>> Start Selected text
Since this is kind of a subjective thing, I'll pitch my own experience.

I'm a senior undergraduate taking two graduate level classes. Typically, I work for about 3-4 hours a day books open, laptop open, pen and paper all over the place, basically working on either my thesis, or homework problems for my graduate classes. I do this basically every day, sometimes a little more, sometimes a little less. I have a little bit of ADHD, so I take short, but frequent breaks to do something else, stretch my legs, get a drink, or just scroll Facebook for a minute or two. Off the bat, that's somewhere between 20 and 30 hours each week. I think this is an underestimate for what typical people in two graduate classes go through - last semester I worked much harder than this semester. Maybe as much as 6 hours a day.

But this is not really what I would call my 'studying.' I think that, for me, studying is a much broader thing. I spend all my time walking to and from other lectures thinking informally about problems, homework or not. These comprise another hour a day, again sometimes a little more if I have to walk to my tutoring job that day. So here are maybe 5 or 10 more hours.

But I also do a good number of problems completely separate from any class I'm in. I have a very large reading list for mathematics, that I hope to someday have made real progress on. I'm at that stage in my mathematical development where everything I come across is really cool, and no matter how cursory I need a result, I really want to investigate it and internalize its contents. Right now, I'm working through Sets for Mathematics by Lawvere, and Basic Algebraic Geometry I, by Shafarevich, each with a separate buddy.
>> End Selected text
>> Start Data segment
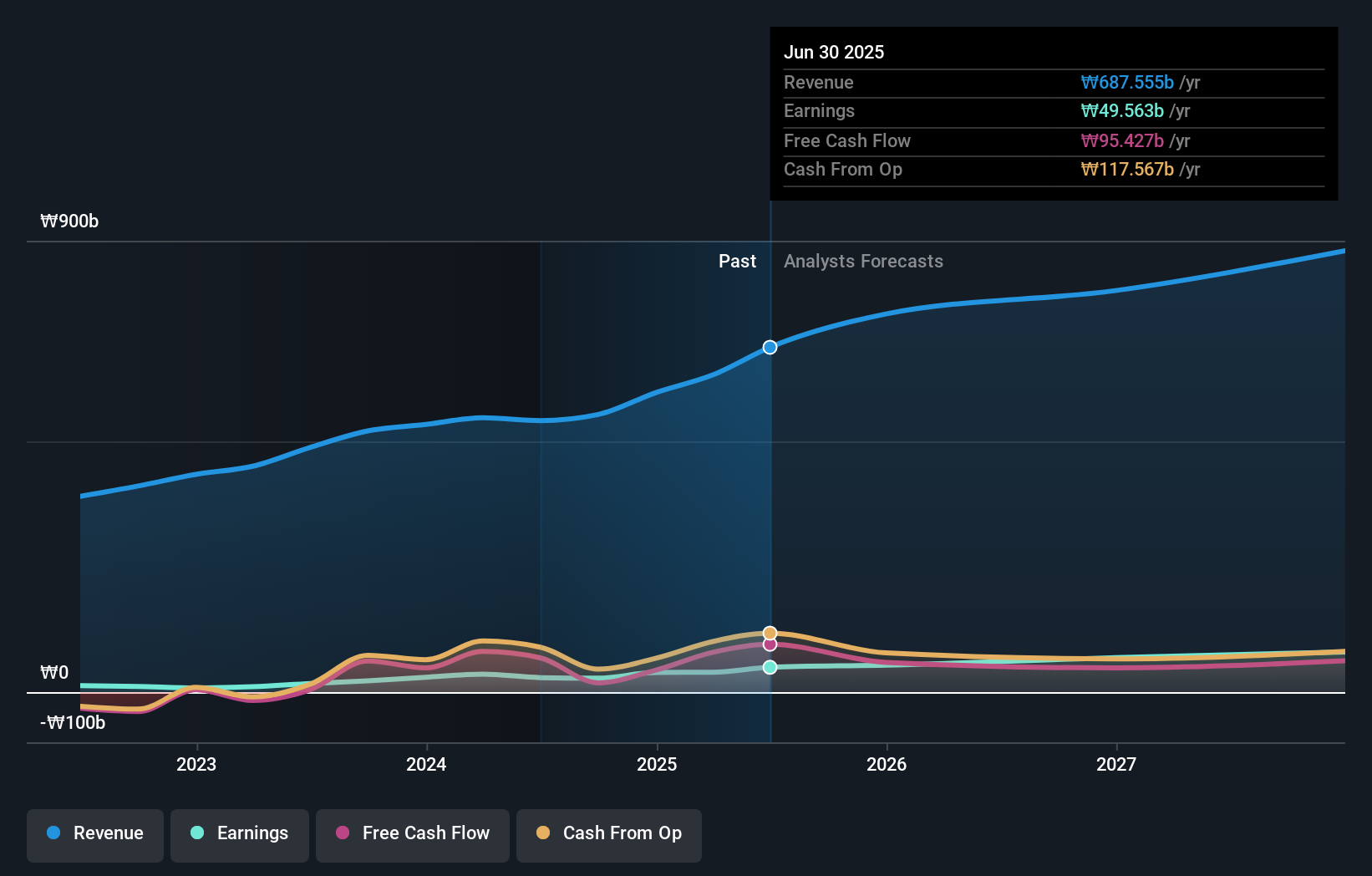Collapse the Past region of the chart
1372x876 pixels.
point(738,262)
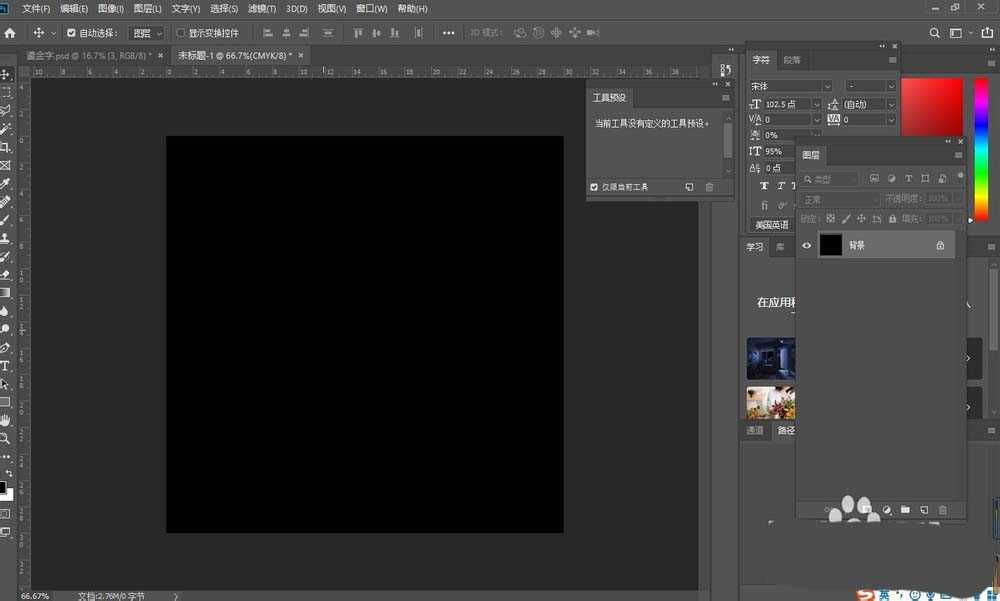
>> End Data segment
**To-do list**
#1 Answer these from the study-habits account:
(a) How many graduate level classes does the writer take?
(b) About how much time a day does thinking about problems while walking to and from lectures add?
(c) Which book by Lawvere is the writer working through?
#2 Copy out the passage of the study-habits account starting with "But this is" and going on through "a separate buddy.".

**Answers to the exercises**
#1
(a) Two.
(b) About another hour a day, sometimes a little more.
(c) Sets for Mathematics.

#2
But this is not really what I would call my 'studying.' I think that, for me, studying is a much broader thing. I spend all my time walking to and from other lectures thinking informally about problems, homework or not. These comprise another hour a day, again sometimes a little more if I have to walk to my tutoring job that day. So here are maybe 5 or 10 more hours.

But I also do a good number of problems completely separate from any class I'm in. I have a very large reading list for mathematics, that I hope to someday have made real progress on. I'm at that stage in my mathematical development where everything I come across is really cool, and no matter how cursory I need a result, I really want to investigate it and internalize its contents. Right now, I'm working through Sets for Mathematics by Lawvere, and Basic Algebraic Geometry I, by Shafarevich, each with a separate buddy.